_REQUIREMENT A_: In the CIPSO patch thread, what error value does the proposed check in cipso_v4_skbuff_setattr() return when the packet length grows beyond 65535?
---
[PATCH net-next 06/10] cipso_ipv4: use iph_set_totlen in skbuff_setattr

Tue Jan 17 22:46:49 UTC 2023

On Tue, Jan 17, 2023 at 2:51 PM Paul Moore <paul at paul-moore.com> wrote:
> On Mon, Jan 16, 2023 at 2:35 PM Xin Long <lucien.xin at gmail.com> wrote:
> > On Mon, Jan 16, 2023 at 1:13 PM Paul Moore <paul at paul-moore.com> wrote:
> > > On Mon, Jan 16, 2023 at 12:37 PM Xin Long <lucien.xin at gmail.com> wrote:
> > > > On Mon, Jan 16, 2023 at 11:46 AM Paul Moore <paul at paul-moore.com> wrote:
> > > > > On Sat, Jan 14, 2023 at 12:54 PM Xin Long <lucien.xin at gmail.com> wrote:
> > > > > > On Sat, Jan 14, 2023 at 10:39 AM Paul Moore <paul at paul-moore.com> wrote:
> > > > > > > On Fri, Jan 13, 2023 at 10:31 PM Xin Long <lucien.xin at gmail.com> wrote:
>
> ...
>
> > > > > We can't skip the CIPSO labeling as that would be the network packet
> > > > > equivalent of not assigning a owner/group/mode to a file on the
> > > > > filesystem, which is a Very Bad Thing :)
> > > > >
> > > > > I spent a little bit of time this morning looking at the problem and I
> > > > > think the right approach is two-fold: first introduce a simple check
> > > > > in cipso_v4_skbuff_setattr() which returns -E2BIG if the packet length
> > > > > grows beyond 65535.  It's rather crude, but it's a tiny patch and
> > > > > should at least ensure that the upper layers (NetLabel and SELinux)
> > > > > don't send the packet with a bogus length field; it will result in
> > > > > packet drops, but honestly that seems preferable to a mangled packet
> > > > > which will likely be dropped at some point in the network anyway.
> > > > >
> > > > > diff --git a/net/ipv4/cipso_ipv4.c b/net/ipv4/cipso_ipv4.c
> > > > > index 6cd3b6c559f0..f19c9beda745 100644
> > > > > --- a/net/ipv4/cipso_ipv4.c
> > > > > +++ b/net/ipv4/cipso_ipv4.c
> > > > > @@ -2183,8 +2183,10 @@ int cipso_v4_skbuff_setattr(struct sk_buff *skb,
> > > > >         * that the security label is applied to the packet - we do the same
> > > > >         * thing when using the socket options and it hasn't caused a problem,
> > > > >         * if we need to we can always revisit this choice later */
> > > > > -
> > > > >        len_delta = opt_len - opt->optlen;
> > > > > +       if ((skb->len + len_delta) > 65535)
---
_REQUIREMENT B_: Reproduce the listing word for word, from its first line through the line with "[x=503, y=662]".
---
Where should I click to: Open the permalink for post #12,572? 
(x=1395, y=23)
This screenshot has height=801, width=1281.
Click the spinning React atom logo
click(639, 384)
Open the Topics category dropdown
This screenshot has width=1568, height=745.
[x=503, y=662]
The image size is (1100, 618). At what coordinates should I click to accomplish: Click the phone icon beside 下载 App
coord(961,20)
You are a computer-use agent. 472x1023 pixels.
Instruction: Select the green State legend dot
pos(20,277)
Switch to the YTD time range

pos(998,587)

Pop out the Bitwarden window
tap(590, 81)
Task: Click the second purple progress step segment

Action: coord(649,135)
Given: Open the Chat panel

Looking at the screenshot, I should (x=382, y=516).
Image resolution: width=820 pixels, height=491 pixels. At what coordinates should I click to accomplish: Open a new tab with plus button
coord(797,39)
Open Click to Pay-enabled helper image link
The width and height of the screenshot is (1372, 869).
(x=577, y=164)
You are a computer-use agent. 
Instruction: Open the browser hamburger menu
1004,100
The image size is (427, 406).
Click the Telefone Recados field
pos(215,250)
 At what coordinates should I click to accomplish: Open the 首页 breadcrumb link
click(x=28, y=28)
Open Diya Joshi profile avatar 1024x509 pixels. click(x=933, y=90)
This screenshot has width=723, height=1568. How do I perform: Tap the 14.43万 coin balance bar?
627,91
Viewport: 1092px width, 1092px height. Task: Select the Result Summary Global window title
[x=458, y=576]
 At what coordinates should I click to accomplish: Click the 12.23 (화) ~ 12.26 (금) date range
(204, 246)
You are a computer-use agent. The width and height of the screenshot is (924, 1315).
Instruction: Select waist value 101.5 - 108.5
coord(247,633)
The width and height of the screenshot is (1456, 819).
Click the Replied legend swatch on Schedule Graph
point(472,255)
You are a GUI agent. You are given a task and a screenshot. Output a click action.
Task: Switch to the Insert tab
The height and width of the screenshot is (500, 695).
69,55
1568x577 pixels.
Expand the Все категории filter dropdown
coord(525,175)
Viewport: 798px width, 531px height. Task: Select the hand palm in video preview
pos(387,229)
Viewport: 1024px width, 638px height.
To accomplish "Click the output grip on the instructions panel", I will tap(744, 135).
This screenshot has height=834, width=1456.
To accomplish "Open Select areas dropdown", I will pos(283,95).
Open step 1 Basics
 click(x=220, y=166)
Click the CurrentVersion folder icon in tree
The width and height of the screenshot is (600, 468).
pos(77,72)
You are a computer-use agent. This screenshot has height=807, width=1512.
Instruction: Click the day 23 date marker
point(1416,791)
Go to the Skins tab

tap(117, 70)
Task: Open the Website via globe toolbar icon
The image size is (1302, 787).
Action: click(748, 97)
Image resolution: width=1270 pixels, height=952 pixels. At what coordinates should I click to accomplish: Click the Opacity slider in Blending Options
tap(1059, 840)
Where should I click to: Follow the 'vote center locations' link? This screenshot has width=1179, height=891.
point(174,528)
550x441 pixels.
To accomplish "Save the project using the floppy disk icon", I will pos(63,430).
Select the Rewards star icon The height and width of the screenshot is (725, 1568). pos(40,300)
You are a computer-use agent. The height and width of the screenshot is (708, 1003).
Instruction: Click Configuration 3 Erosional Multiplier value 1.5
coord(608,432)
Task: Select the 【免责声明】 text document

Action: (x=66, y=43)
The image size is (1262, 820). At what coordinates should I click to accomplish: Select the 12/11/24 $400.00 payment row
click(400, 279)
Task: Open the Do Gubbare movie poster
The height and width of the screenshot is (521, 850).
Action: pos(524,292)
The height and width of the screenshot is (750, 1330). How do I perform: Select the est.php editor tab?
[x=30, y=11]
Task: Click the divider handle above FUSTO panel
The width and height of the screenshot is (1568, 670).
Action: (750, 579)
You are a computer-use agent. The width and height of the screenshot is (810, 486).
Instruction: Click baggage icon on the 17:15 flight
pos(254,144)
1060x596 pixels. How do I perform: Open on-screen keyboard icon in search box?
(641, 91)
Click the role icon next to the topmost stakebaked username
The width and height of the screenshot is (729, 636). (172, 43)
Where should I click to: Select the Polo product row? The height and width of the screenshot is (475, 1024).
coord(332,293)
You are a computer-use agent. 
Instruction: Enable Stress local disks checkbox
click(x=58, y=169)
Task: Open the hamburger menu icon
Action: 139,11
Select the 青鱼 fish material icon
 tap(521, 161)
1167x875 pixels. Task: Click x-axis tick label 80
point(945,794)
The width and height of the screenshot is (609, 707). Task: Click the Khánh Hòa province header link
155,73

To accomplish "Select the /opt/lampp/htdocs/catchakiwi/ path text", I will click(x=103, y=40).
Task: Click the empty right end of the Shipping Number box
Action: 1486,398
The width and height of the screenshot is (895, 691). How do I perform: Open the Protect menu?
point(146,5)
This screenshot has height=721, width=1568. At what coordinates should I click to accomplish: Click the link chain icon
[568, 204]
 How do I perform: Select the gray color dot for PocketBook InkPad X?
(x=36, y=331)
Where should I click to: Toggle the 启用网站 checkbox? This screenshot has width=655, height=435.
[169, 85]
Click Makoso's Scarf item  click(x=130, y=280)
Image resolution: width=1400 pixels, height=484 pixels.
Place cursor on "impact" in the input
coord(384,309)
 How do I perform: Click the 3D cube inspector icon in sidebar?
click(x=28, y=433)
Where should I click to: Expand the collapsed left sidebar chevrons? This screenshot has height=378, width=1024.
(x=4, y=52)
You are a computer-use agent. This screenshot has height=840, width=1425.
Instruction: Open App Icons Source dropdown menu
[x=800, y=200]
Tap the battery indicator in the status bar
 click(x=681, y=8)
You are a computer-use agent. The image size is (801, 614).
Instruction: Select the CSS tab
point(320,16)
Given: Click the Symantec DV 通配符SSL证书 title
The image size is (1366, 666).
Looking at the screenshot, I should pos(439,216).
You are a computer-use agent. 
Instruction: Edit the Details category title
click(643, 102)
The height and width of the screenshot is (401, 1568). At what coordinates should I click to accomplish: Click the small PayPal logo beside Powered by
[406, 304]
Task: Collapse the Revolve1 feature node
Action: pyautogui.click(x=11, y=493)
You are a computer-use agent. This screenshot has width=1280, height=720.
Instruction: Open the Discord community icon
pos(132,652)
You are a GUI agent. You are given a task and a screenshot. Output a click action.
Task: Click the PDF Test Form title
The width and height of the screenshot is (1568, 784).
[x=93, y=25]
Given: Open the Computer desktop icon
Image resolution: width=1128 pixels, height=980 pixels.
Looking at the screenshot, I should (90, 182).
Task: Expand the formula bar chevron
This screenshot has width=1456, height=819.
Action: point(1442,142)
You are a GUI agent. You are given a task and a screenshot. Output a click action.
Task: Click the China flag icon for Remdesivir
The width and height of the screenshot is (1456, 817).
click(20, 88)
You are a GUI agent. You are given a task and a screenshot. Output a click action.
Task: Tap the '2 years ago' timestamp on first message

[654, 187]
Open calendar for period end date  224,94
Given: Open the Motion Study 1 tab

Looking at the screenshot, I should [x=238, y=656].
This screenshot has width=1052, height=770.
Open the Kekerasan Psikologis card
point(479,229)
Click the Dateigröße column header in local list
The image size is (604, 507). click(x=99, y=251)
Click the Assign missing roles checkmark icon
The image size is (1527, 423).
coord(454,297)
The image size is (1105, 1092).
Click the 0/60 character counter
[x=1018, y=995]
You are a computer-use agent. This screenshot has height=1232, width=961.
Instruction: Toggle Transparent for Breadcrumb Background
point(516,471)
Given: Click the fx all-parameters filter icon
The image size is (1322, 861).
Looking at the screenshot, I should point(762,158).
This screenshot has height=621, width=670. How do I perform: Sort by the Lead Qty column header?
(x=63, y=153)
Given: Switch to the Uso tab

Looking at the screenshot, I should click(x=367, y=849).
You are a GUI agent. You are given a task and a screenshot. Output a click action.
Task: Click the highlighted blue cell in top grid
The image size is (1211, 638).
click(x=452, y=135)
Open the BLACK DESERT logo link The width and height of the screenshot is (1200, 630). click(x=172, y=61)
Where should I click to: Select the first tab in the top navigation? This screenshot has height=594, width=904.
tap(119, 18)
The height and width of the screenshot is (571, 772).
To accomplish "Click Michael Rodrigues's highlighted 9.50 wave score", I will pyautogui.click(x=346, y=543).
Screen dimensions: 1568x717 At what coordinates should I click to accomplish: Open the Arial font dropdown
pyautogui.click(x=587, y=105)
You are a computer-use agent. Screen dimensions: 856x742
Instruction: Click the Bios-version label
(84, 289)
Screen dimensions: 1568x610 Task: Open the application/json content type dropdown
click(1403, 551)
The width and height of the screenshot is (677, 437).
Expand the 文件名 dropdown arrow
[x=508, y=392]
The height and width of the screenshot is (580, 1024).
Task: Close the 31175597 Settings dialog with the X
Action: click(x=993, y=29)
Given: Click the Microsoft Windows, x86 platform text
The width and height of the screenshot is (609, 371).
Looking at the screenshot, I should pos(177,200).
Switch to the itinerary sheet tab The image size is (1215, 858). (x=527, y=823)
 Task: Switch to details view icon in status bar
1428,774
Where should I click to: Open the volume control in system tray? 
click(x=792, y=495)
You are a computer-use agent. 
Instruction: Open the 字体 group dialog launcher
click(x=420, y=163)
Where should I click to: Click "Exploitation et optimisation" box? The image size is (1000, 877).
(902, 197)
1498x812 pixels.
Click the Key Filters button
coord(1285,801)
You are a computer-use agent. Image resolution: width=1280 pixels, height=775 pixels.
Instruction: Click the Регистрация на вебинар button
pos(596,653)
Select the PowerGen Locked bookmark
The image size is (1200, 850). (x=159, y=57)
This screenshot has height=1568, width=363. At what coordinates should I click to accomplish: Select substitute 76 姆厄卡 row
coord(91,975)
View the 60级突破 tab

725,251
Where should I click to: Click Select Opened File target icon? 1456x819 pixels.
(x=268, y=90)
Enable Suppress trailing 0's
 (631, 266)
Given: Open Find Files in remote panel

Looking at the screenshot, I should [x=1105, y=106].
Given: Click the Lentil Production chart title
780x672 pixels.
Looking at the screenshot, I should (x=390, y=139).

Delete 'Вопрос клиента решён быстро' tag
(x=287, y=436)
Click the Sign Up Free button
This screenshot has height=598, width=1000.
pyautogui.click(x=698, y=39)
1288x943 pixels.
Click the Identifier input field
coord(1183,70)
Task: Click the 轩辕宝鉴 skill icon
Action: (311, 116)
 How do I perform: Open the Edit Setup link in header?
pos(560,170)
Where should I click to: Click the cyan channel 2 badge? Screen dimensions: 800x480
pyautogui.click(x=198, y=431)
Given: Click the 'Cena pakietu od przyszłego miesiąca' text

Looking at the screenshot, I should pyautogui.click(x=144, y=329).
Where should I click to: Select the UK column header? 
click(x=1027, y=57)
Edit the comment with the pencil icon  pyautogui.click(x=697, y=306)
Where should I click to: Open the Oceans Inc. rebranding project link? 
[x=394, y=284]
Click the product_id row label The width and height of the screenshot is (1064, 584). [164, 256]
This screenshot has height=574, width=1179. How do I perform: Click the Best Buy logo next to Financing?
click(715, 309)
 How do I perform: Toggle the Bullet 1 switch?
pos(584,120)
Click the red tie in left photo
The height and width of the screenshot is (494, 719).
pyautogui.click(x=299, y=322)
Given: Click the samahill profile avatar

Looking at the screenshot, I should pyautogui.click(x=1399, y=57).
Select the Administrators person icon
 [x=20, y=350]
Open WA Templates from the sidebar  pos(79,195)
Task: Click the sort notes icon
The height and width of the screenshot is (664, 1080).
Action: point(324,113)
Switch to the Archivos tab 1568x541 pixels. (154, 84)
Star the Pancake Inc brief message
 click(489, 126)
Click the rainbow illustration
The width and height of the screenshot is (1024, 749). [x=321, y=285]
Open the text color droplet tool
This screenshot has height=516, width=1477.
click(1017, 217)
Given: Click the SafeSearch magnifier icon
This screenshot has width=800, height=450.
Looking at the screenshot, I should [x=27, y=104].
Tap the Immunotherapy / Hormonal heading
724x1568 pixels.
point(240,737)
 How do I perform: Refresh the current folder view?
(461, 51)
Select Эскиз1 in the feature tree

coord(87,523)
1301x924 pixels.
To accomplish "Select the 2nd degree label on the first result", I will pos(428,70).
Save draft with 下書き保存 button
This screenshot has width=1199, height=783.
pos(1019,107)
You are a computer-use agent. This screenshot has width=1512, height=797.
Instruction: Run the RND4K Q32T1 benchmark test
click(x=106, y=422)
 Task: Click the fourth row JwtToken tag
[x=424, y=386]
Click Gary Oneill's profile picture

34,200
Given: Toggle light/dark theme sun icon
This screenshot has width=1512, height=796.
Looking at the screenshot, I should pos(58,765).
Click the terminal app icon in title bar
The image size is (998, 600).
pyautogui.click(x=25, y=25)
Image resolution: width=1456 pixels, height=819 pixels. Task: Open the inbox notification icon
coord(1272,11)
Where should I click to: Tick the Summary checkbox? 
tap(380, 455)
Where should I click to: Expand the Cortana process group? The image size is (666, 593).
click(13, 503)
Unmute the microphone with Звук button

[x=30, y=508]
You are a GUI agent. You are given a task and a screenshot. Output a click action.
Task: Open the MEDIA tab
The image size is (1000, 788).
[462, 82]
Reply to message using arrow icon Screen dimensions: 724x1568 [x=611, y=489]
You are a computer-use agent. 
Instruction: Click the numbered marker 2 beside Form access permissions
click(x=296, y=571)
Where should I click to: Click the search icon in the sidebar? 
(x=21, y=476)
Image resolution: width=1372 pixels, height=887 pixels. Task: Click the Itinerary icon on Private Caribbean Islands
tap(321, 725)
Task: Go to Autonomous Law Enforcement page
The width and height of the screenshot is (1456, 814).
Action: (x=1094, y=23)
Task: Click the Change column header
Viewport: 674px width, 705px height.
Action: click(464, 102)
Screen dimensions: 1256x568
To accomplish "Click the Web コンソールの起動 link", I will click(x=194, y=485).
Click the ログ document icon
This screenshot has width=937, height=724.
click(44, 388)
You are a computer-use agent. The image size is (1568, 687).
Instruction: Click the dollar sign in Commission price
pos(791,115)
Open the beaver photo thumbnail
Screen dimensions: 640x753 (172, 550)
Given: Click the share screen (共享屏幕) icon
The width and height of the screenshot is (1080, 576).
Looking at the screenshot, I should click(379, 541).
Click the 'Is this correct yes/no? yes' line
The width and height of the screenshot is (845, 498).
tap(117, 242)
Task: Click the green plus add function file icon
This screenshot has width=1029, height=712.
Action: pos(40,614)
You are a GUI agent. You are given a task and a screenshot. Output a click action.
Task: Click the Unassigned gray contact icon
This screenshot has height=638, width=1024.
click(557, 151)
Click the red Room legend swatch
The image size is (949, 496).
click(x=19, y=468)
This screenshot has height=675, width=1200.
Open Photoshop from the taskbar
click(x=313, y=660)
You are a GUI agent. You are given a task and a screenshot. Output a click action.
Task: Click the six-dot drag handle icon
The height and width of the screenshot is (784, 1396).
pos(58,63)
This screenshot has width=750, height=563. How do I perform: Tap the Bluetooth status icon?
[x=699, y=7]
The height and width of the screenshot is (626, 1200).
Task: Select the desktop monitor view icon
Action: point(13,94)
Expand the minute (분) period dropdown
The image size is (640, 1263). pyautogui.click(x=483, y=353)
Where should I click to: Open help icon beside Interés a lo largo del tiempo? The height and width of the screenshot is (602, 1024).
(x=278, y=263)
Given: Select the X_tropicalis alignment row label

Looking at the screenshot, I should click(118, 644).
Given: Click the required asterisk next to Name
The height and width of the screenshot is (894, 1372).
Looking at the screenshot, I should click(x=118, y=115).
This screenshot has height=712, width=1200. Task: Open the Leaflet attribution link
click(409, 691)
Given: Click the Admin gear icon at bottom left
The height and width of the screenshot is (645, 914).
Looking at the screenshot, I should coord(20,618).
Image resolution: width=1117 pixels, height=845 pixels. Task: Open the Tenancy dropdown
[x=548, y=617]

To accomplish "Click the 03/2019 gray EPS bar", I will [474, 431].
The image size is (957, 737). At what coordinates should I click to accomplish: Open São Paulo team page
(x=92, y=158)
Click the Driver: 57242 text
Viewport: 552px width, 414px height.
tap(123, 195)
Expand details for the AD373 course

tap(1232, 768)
---
_CORRECT RESULT A_: -E2BIG

_CORRECT RESULT B_:
Where should I click to: Open the permalink for post #12,572? 
(x=1395, y=23)
This screenshot has height=801, width=1281.
Click the spinning React atom logo
click(639, 384)
Open the Topics category dropdown
This screenshot has width=1568, height=745.
[x=503, y=662]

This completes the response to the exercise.